How can I get the Search Export to include collection and Family Tree attachment information?
Hello
I have been successfully exporting search results for detailed analysis in Excel, but there are two big gaps: firstly I cannot get the Collection to show on the export, and (much more frustratingly) I can't get any existing record Person attachment(s) to appear (which would allow me to filter out the people I have already investigated in depth via Family Tree).
What am I missing please?
I have investigated using the API but it appears not to support simple extraction of Search results unless one is a formal application developer (I could go down that route, but it would be nice if there was an easier way).
Thank you
Mandy Shaw
Best Answer
-
And another update - great news: the Search TSV export now includes Collection information in 4 lovely new columns at the end:
collectionId
collectionName
subcollectionId
subcollectionName
4496118
United Kingdom, Merchant Seamen Records, 1918-1941
4496118
United Kingdom, Merchant Seamen Records, 1918-1941
(I haven't seen one yet where the subcollection is different from the main collection.)
Thank you FS - very helpful.
0
Answers
-
Update:
I thought I had resolved this, by importing my part of the Family Tree into RootsMagic and then using the excellent SQLite RM tools to interrogate the database, but I now discover that the import ignores sources, which is unfortunate (not least because one of the other things I wanted to analyse was whether or not the Person entries had any sources! - this is clearly a key indicator re quality of the information).
So (unless I go through all the imported individuals and manually pull each source across, which I suppose is doable-ish) I remain stuck.
0 -
Further update:
Even without registering in any way as a developer I find (if signed in to FamilySearch) I can use the API:
Next task is to suss out the authentication piece so it works from PHP not just from the browser!
0 -
Cool! I believe if you are doing lots of data manipulation - you'll probably run into the data throttling issue at some point - you'll probably have to handle that somehow.
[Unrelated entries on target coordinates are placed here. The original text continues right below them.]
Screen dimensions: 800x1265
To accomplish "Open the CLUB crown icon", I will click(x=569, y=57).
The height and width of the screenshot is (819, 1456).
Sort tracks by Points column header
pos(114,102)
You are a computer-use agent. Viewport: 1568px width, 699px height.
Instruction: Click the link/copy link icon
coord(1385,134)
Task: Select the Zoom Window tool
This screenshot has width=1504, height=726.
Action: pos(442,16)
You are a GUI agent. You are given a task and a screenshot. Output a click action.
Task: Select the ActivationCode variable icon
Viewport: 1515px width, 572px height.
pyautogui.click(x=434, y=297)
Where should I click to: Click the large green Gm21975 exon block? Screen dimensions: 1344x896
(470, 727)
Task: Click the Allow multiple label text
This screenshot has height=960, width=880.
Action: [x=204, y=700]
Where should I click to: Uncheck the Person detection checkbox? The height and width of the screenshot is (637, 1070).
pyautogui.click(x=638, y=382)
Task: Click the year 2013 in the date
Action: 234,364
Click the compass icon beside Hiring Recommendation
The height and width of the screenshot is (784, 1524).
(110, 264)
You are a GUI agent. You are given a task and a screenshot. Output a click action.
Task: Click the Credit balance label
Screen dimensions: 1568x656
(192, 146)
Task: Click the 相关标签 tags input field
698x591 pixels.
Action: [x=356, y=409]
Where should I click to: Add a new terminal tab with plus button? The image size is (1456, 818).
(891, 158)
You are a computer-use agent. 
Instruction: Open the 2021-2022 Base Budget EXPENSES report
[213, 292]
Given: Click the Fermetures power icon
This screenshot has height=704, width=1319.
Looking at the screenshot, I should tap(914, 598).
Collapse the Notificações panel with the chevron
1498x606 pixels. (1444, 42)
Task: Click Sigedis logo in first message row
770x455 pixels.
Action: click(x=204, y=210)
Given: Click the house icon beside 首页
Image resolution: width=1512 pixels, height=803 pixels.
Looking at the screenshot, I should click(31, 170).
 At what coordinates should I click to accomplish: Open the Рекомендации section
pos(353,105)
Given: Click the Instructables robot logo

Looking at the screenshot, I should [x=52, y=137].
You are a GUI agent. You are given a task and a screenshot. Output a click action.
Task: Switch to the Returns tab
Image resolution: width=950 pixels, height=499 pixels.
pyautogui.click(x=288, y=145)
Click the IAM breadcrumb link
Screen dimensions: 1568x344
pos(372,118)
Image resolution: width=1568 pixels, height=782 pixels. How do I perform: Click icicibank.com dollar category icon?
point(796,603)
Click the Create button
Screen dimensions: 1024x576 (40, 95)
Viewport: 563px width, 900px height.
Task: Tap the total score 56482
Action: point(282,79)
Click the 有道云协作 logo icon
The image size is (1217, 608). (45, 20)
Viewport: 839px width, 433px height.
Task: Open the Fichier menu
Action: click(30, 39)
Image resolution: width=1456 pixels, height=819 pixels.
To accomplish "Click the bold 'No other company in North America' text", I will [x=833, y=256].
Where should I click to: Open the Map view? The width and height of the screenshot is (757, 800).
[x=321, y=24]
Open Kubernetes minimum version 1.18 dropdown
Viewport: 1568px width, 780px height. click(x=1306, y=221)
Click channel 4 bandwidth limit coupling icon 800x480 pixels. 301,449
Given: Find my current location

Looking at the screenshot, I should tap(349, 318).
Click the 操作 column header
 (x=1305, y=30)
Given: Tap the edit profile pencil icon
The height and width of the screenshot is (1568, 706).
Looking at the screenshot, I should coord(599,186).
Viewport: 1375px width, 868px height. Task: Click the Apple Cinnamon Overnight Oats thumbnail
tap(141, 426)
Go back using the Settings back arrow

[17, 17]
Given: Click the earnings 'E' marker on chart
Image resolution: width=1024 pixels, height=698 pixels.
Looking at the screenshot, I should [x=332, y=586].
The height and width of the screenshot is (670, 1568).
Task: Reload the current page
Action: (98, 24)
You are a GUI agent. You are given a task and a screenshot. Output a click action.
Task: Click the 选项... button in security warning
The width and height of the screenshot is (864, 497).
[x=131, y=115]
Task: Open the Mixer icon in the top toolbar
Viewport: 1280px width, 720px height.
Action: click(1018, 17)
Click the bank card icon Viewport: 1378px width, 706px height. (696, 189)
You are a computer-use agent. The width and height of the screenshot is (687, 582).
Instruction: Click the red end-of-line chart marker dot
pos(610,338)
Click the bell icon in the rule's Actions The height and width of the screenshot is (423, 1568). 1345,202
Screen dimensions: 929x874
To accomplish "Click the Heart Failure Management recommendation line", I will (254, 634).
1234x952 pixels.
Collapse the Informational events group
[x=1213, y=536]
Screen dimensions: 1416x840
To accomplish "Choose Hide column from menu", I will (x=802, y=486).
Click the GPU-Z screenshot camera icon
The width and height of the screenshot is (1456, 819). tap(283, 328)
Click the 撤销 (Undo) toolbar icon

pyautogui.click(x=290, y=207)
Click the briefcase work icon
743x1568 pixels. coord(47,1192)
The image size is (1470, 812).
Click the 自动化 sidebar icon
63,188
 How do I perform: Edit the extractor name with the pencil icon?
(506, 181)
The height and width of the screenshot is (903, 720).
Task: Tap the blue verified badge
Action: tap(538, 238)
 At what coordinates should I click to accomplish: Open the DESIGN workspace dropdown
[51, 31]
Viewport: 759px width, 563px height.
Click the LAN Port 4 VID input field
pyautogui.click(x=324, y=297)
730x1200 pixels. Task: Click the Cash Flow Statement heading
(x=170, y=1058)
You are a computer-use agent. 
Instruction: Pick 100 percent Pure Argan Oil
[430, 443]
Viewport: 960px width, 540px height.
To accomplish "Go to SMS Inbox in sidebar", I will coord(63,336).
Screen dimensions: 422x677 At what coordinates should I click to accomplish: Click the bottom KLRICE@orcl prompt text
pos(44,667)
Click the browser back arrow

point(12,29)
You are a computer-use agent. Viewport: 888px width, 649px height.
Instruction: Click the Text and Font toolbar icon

Question(s): when you say import - do you mean some script you have setup or the FamilySearch built-in spreadsheet results?
I thought the built-in spreadsheet results displayed the collection link (they did at some point unless that has changed)?
Whether that Source is connected in Tree does have the tree icon indicator (when it functions properly... I recall sometimes that gets broken?) - but I wouldn't know how to include that into your spreadsheet. I think I recall the API mentioning something about not liking applications that scrape/mine data too heavily?
0 -
Thanks.
Re import, I'm talking about RootsMagic's automated import from FamilySearch, which would be perfect for my purposes if it included sources!
Re the tree icon, yes that info is great in the browser, but it definitely doesn't reach the export spreadsheet, sadly. And anyway I really want to know which Person(s) is/are attached to this source, not just that there is at least one. If I knew which sources were on which Persons from the Family Tree end, I would have what I wanted, hence my investigations in that direction. I have now submitted an application for API access (being clear that I understand the impact thing), since I cannot (seemingly) get any further while I can only authenticate in the main application ...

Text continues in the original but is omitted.